--- ASSIGNMENT ---
Everything from the line that holds "The width and height of the screenshot is (574, 480)." to the end of the entries below should be printed again, word for word, and nothing more.

--- DATA TO PROCESS ---
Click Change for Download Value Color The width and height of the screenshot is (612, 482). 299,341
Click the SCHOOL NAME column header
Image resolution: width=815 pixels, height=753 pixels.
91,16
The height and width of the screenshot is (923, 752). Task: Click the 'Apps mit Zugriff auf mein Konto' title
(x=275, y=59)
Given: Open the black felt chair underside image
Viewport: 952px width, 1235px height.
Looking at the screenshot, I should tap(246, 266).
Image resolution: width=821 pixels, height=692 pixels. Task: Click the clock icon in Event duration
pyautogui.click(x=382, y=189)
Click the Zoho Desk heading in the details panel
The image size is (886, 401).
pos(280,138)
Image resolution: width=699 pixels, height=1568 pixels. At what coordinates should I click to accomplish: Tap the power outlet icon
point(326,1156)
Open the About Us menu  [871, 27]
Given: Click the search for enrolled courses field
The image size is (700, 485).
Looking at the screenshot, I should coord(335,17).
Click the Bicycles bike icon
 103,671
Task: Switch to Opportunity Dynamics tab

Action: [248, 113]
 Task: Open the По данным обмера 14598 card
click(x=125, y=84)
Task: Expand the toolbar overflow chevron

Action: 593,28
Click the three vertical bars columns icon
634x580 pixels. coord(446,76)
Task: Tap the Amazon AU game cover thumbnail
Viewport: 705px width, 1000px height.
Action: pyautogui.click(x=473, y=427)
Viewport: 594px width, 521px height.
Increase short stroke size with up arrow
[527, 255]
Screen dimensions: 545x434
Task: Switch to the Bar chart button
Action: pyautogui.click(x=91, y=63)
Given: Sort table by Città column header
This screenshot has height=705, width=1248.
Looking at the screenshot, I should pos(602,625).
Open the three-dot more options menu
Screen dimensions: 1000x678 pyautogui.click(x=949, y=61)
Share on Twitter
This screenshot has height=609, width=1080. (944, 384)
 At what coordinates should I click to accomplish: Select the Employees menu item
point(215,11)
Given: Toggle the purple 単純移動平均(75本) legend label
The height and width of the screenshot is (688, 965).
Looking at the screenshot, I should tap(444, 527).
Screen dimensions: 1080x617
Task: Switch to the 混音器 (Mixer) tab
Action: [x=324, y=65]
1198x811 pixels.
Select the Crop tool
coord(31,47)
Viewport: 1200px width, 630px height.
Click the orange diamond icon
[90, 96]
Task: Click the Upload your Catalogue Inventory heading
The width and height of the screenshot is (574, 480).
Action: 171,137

--- RESPONSE ---
The width and height of the screenshot is (574, 480).
Action: 171,137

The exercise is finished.